* Tasks to perform:
#1 Transcribe, word for word, the stretch of the article on the stolen Iraqi radioactive material from "Daesh goes nuclear" through "document and officials.".
#2 Write the next part of the article on the stolen Iraqi radioactive material, carrying on from its final sentence.

* Text shown:
══════

Daesh goes nuclear
Militant group may have stolen radioactive material from Iraq
According to an environment ministry document obtained by Reuters, highly dangerous radioactive material was stolen from Iraq last year.
If acquired by Daesh, environmental and provincial officials fear it could be used as a weapon.
The deadly material – which was stored in a protective case the size of a laptop computer - went walkabouts in November from a storage facility belonging to US oilfield services company Weatherford near the southern city of Basra, officials confirmed.
The material, which uses gamma rays to test flaws in materials used for oil and gas pipelines in a process called industrial gamma radiography, is owned by Istanbul-based SGS Turkey, according to the document and officials.
Large quantities of Ir-192 have gone missing before in the US, Britain and other countries, sparking fears among security officials that it could be used to make a dirty bomb, which is a mixture of nuclear material with conventional explosives to contaminate an area with radiation. This is in contrast to a nuclear weapon, which uses nuclear fission to trigger a vastly more powerful mushroom blast.
A Weatherford spokesman in Iraq declined to comment, and the company’s Houston headquarters has failed to comment.
Iraq’s environment ministry spokesman said he could not discuss the issue, for national security concerns.
The US State Department said it was aware of the reports but has seen no evidence that Daesh or other militant groups have stolen it.

══════

(Source data)
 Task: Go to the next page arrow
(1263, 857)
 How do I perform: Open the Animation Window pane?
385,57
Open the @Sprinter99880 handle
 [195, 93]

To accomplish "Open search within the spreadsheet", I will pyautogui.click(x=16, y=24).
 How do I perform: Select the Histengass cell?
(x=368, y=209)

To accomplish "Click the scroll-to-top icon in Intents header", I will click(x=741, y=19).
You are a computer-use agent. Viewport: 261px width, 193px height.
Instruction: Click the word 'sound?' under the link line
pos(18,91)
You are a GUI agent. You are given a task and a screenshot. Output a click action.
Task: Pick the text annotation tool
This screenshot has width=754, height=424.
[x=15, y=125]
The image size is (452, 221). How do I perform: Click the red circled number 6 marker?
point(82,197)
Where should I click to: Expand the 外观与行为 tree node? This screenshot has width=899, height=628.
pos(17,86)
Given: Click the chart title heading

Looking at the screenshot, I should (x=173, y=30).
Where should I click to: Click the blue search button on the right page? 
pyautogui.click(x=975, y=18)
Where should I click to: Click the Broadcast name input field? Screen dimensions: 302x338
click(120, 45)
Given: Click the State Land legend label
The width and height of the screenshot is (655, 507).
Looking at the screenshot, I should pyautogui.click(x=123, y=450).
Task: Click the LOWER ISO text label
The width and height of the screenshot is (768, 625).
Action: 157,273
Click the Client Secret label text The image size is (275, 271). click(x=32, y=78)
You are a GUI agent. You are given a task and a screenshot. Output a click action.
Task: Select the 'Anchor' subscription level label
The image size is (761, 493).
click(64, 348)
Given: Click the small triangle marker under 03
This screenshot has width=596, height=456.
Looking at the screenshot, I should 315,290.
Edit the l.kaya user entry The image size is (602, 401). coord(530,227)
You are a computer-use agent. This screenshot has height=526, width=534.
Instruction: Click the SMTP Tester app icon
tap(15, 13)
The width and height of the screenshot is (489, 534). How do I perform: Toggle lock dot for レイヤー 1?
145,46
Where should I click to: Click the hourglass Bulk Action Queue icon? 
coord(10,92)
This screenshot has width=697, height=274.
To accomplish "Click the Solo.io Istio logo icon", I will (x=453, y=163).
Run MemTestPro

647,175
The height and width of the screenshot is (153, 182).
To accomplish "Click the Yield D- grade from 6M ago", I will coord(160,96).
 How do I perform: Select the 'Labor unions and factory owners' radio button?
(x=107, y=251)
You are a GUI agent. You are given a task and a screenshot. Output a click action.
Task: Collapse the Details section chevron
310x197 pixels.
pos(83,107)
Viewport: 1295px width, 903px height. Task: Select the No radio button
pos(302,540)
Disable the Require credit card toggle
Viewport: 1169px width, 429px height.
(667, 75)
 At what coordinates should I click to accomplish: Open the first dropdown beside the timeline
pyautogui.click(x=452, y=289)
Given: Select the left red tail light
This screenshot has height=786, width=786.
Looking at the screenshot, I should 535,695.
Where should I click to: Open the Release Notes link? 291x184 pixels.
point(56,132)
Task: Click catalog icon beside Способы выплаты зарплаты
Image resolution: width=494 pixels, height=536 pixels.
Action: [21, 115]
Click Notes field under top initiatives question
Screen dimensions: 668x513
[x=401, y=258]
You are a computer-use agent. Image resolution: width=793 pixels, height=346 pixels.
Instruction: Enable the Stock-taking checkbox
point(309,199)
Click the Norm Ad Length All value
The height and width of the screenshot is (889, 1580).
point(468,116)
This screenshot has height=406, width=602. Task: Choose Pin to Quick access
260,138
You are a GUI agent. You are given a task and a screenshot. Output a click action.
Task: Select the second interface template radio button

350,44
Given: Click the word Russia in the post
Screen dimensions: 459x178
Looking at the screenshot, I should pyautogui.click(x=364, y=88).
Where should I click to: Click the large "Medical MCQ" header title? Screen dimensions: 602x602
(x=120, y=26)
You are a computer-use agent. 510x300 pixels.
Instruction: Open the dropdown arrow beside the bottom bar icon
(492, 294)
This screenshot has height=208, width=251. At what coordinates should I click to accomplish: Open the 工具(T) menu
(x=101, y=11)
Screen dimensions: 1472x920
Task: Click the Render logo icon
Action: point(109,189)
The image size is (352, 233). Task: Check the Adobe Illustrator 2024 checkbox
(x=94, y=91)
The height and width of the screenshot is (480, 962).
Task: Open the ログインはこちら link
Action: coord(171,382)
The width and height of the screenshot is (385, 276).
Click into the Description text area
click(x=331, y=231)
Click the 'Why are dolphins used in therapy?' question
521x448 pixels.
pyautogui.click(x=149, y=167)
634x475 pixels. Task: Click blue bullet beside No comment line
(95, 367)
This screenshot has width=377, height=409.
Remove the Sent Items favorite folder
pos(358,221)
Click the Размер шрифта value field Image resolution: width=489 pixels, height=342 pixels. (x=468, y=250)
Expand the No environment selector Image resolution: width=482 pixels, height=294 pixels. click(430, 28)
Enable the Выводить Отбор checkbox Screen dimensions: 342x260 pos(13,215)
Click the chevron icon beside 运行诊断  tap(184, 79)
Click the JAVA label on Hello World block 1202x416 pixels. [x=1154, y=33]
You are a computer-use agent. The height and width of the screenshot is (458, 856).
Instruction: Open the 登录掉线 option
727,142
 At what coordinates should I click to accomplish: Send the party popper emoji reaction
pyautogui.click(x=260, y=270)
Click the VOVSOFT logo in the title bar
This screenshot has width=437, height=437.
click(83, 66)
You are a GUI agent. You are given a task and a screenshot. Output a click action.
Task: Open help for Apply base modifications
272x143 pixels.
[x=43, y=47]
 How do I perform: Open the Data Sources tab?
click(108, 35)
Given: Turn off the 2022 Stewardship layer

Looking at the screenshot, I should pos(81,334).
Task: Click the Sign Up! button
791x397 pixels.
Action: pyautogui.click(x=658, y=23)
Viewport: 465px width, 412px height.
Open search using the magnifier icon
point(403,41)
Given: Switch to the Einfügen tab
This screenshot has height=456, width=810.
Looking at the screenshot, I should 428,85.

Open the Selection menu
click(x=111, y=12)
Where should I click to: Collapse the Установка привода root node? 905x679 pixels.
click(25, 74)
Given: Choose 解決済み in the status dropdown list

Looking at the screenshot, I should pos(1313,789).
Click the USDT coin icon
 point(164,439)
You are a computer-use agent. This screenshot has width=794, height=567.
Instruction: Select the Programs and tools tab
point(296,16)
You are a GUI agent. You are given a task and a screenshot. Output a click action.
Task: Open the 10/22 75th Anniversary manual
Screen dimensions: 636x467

══════

* Answers by item number:
#1
Daesh goes nuclear
Militant group may have stolen radioactive material from Iraq
According to an environment ministry document obtained by Reuters, highly dangerous radioactive material was stolen from Iraq last year.
If acquired by Daesh, environmental and provincial officials fear it could be used as a weapon.
The deadly material – which was stored in a protective case the size of a laptop computer - went walkabouts in November from a storage facility belonging to US oilfield services company Weatherford near the southern city of Basra, officials confirmed.
The material, which uses gamma rays to test flaws in materials used for oil and gas pipelines in a process called industrial gamma radiography, is owned by Istanbul-based SGS Turkey, according to the document and officials.

#2
In November, a US official said separately that Iraq had reported a missing specialized camera containing highly radioactive Iridium-192 to a Vienna-based UN nuclear watchdog.
The official, who cannot be named due to the sensitivity of the matter, said: “They've been looking for it ever since. Whether it was just misplaced, or actually stolen, isn't clear.”
The radioactive material could also cause harm simply by being left exposed in a public place for a few days.
David Albright, a physicist and president of the Washington-based Institute for Science and International Security told the Guardian: “If they left it in some crowded place, that would be more of the risk. If they kept it together but without shielding.
“Certainly it’s not insignificant. You could cause some panic with this. They would want to get this back.”
Army and police are working ‘day and night’ to find the stolen material, a spokesman for Basra operations command told Reuters.
Last May, a Daesh in-house magazine boasted that the terrorist group may acquire nuclear weapons within a year.
The article said it was possible to buy nuclear the weapons in Pakistan.